Saturday, November 22, 2008

Roadtrip in search of Royal Enfield roads

The opportunity to drive from Florida to Washington, D.C. inspired me to watch for roads appropriate for my Royal Enfield Bullet. I was in my car, of a course, and a good thing too, since the East Coast experienced unseasonably cold temperatures this week.

There was good news and bad. The good news was that even though I deliberately drove at Bullet friendly speeds for long stretches, other traffic didn't seem bothered. Other drivers just flowed around me.

The bad news is that the stoplight hell of chain stores and fast-food franchises spans entire states.

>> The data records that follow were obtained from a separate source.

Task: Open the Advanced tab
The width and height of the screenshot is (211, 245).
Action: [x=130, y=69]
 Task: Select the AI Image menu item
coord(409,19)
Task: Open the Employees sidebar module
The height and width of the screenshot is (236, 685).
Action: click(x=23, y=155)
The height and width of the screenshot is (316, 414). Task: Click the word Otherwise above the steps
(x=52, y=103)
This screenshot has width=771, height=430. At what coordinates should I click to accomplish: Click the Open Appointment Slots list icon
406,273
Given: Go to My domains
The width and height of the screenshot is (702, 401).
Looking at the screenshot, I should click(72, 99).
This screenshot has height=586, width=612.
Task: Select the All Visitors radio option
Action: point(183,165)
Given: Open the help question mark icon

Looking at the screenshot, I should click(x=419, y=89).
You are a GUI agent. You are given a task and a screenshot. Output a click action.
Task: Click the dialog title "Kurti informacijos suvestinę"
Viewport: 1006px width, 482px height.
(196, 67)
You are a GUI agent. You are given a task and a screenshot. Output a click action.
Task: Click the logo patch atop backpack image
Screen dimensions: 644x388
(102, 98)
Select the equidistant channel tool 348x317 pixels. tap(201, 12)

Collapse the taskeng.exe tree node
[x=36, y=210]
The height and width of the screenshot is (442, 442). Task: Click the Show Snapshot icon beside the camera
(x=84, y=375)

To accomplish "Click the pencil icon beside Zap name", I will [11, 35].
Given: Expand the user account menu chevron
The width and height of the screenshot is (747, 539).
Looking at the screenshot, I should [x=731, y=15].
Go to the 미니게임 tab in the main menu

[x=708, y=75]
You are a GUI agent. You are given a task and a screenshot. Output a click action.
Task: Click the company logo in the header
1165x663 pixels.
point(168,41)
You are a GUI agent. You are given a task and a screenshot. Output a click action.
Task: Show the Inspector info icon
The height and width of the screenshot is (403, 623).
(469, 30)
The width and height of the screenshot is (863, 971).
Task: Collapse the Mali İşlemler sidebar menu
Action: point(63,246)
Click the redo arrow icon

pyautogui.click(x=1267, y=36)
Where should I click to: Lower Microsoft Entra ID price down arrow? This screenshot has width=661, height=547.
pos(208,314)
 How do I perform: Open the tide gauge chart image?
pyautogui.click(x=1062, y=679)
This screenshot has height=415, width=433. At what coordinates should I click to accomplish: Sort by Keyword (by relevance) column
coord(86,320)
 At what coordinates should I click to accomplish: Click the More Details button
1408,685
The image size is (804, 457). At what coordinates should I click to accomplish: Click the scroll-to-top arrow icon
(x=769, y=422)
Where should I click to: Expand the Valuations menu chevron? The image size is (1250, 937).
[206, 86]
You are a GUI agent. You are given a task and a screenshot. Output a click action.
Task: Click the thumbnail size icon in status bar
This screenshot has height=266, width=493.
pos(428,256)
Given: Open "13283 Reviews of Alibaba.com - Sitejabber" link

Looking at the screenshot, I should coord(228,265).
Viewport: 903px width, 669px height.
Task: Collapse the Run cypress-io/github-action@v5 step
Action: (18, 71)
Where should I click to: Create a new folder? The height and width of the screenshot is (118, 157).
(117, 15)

In Central Florida, where I supposed there would be only blue highways free of development, a series of "golf villages" has sprouted, spawning visual monotony and maddening traffic.

When I did get far enough afield to be alone on the road, services vanished. The Low Fuel Warning light became a constant companion. I stopped at what looked like a charming mom-and-pop motel for the night and stepped into a room dirtier and more depressing than any I found in a trip through Morocco 30-plus years ago. No wonder people prefer the brand name places along the interstate.

The cafes and restaurants I passed on the side roads were usually boarded up and dark. But I could have eaten the identical nationally advertised meal at any of a half-dozen chain establishments at every freeway overpass. What a strange land we have become: you can travel yet never experience anything unfamiliar no matter how far you go.

At least we can change the vehicle. Next time, I'll take the bike.

1 comment:

  1. Anonymous11/24/2008

    What happened to those travel books for motorists that revealed all the favorite local diners and cafes, etc.? I am all for getting off the Interstate, but I have become cautious in my old age.